Siamo al punto in cui nella mia testa si è insinuato un dubbio, le granitiche certezze della mia giovinezza non erano poi così granitiche. Dall’altra parte, la bilancia dei pro e contro della procreazione segna una netta pendenza a sfavore.
Il passo successivo è stato, come da migliore tradizione, un passo mistico: ho fatto un sogno. Ho sognato una ragazza alta con una crocchia da befana e mi sono svegliata sapendo che quella era mia figlia. (l’avevo detto che questo passaggio era mistico!)
Lì è nato un desiderio e chissà come, nello stesso momento, mio marito ha fatto lo stesso passo: a noi i figli non sono capitati, li abbiamo proprio desiderati. Come nascono i desideri? Perché nascono nello stesso momento in due persone distinte? Gran bella domanda, destinata a restare senza risposta.

Poi è arrivata la gravidanza del mio primo figlio, una gravidanza molto meditata e anche molto attesa, e un episodio mi permette di aggiungere un altro pezzetto.

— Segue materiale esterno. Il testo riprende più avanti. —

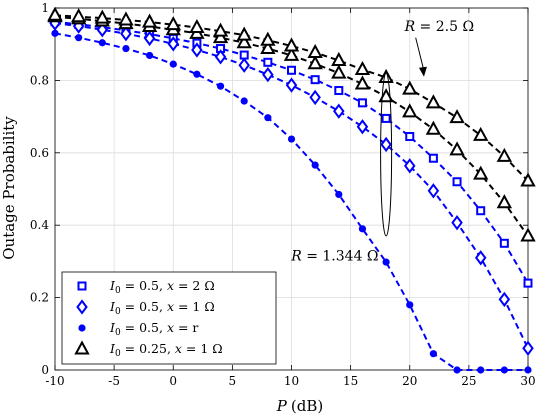 The image size is (540, 416). What do you see at coordinates (9, 188) in the screenshot?
I see `y-axis-title: Outage Probability` at bounding box center [9, 188].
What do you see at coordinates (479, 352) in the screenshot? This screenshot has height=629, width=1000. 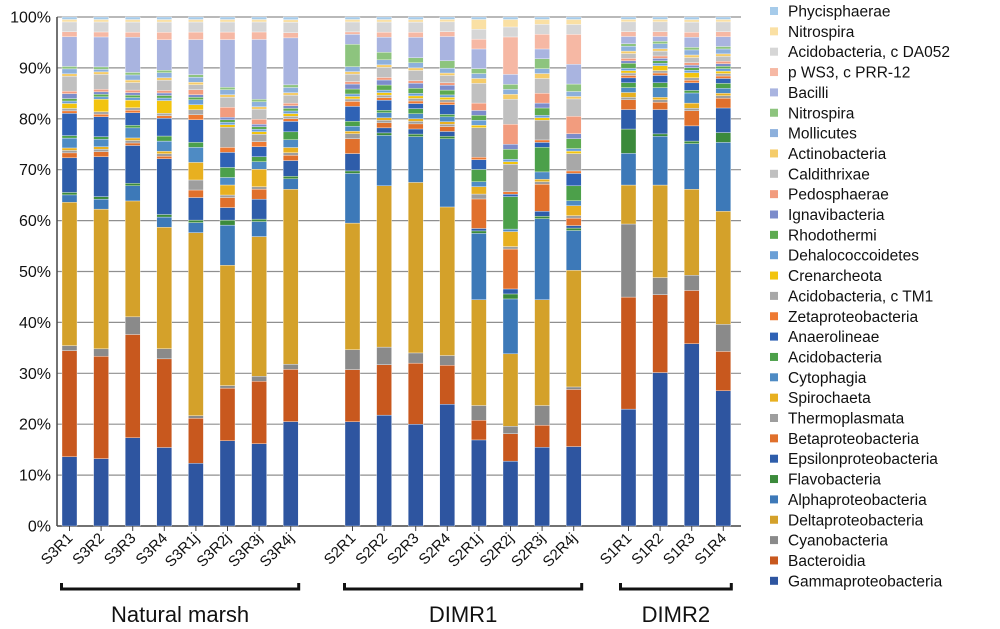 I see `bar-segment-4-S2R1j` at bounding box center [479, 352].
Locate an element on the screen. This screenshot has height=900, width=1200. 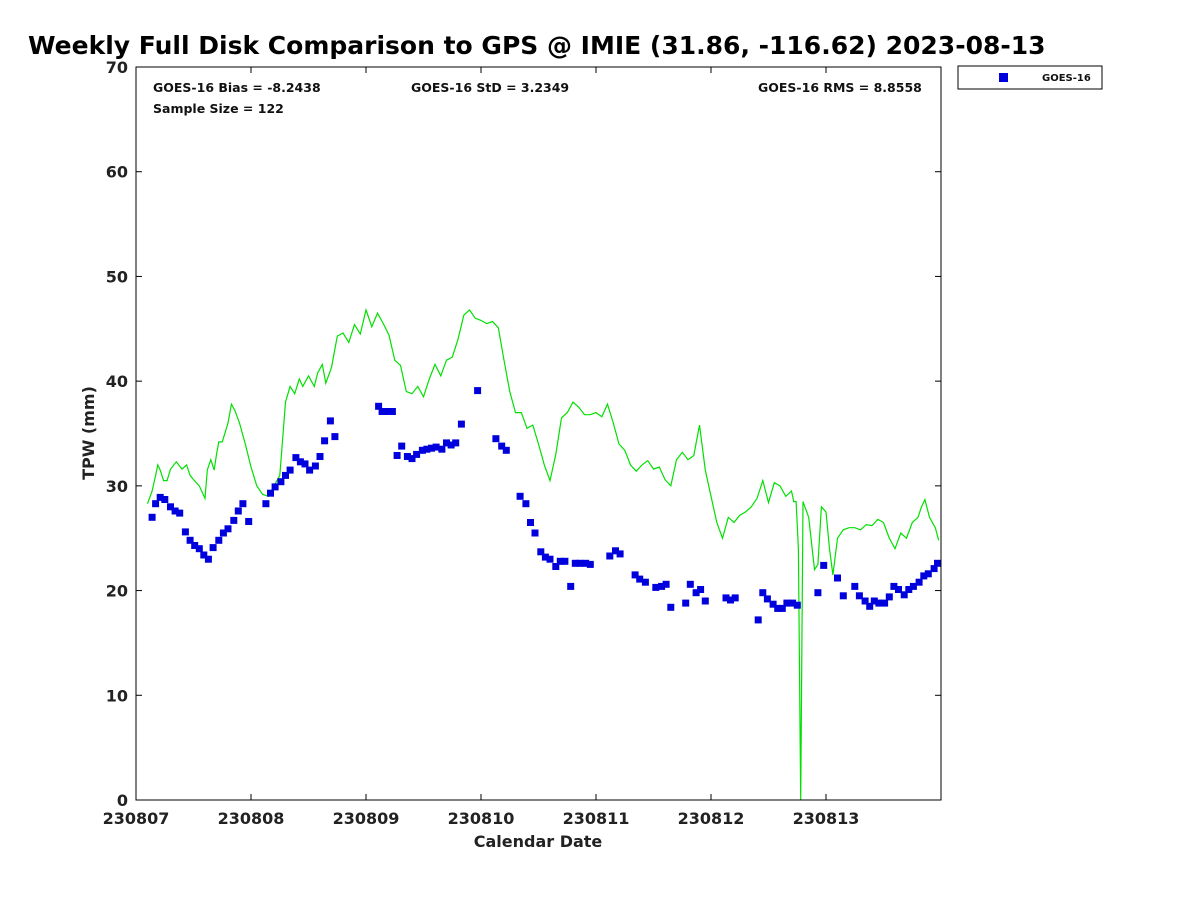
rms-stat: GOES-16 RMS = 8.8558 is located at coordinates (840, 88).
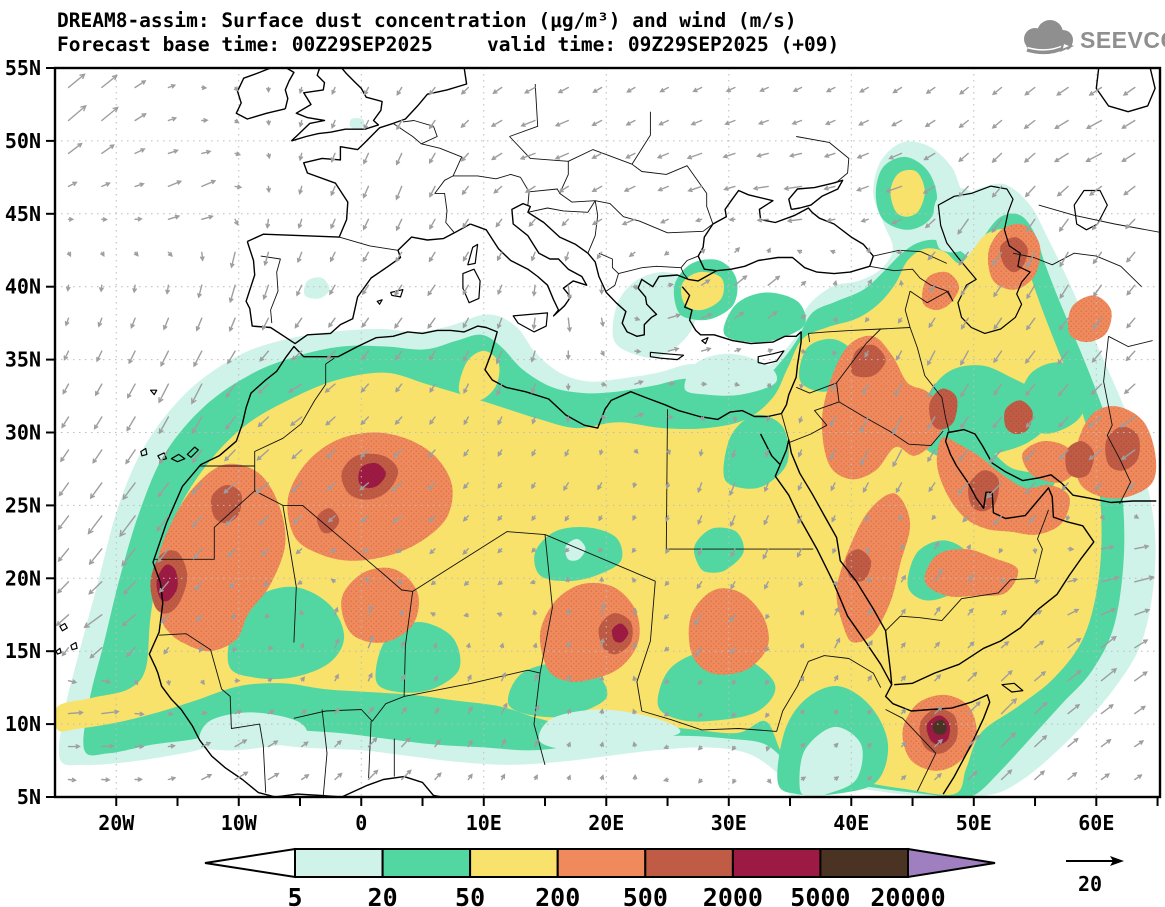 This screenshot has height=907, width=1165. Describe the element at coordinates (1049, 38) in the screenshot. I see `cloud-icon` at that location.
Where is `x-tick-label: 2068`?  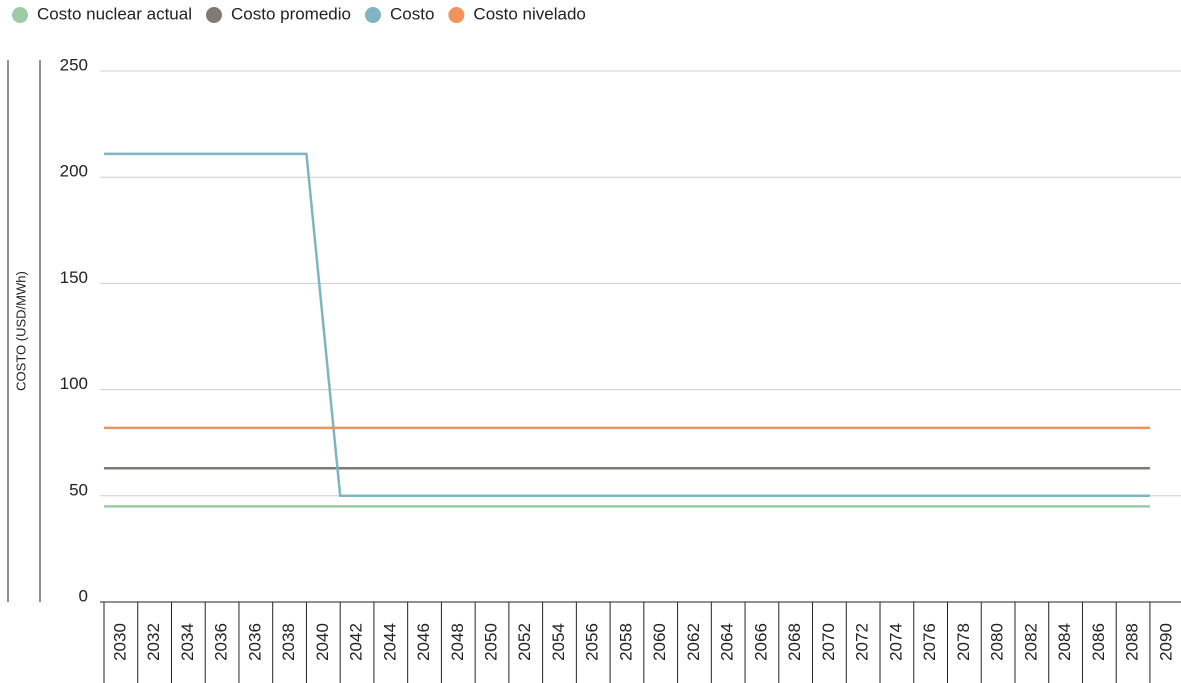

In Olanda le indagini prenatali sono ridotte al minimo e io, in quando ragionevolmente giovane e in salute non ho sentito la necessità di chiedere di più. Poco prima delle 20 settimane di gestazione ho fatto l’ecografia morfologica, durante la quale il feto viene controllato praticante in tutto quello che è visibile. Nostro figlio era davvero figlio di un’analista e di un ingegnere: perfettamente in media. Il mio ginecologo commentò l’esito dicendo: “Lei è molto fortunata: non sa quante volte a questo punto ho delle brutte notizie da dare”. Ho covato per qualche giorno un tumulto di pensieri e alla fine ne ho cavato qualcosa che vorrei fosse letto in chiave assolutamente laica, perché è così che esce dalla mia testa: forse avere un figlio è anche un atto di speranza. Speri che vada tutto bene, che tuo figlio nasca sano, che la vita che avrà sia felice, che il mondo che lo accoglierà sia un mondo libero, tollerante, solidale. Ecco, forse avere un figlio è un atto di speranza e uno stimolo ad agire perché il mondo che lo accoglierà sia come vorremmo che fosse.

I nostri figli adesso sono piccoli, io e mio marito lavoriamo entrambi, le nostre vite non si svolgono esclusivamente intorno ai nostri figli, ma i nostri figli ne sono certamente il centro. E io faccio parte di quel gruppo di donne felici che dei figli godono la gioia che portano con sé, senza ignorarne (né esasperarne!) la fatica: come tutte le cose dalla vita, quelle che ti fanno molto contento sono anche quelle che richiedono un grande impegno. Queste due condizioni coesistono e non possono che essere considerate un tutt’uno.

Alla fin fine, Livia, credo che tu non abbia trovato nessuno che ti
desse una risposta esauriente perché una risposta non c’è: nasce il desiderio di un figlio perché sì o non nasce perché no. Altro non credo si possa dire.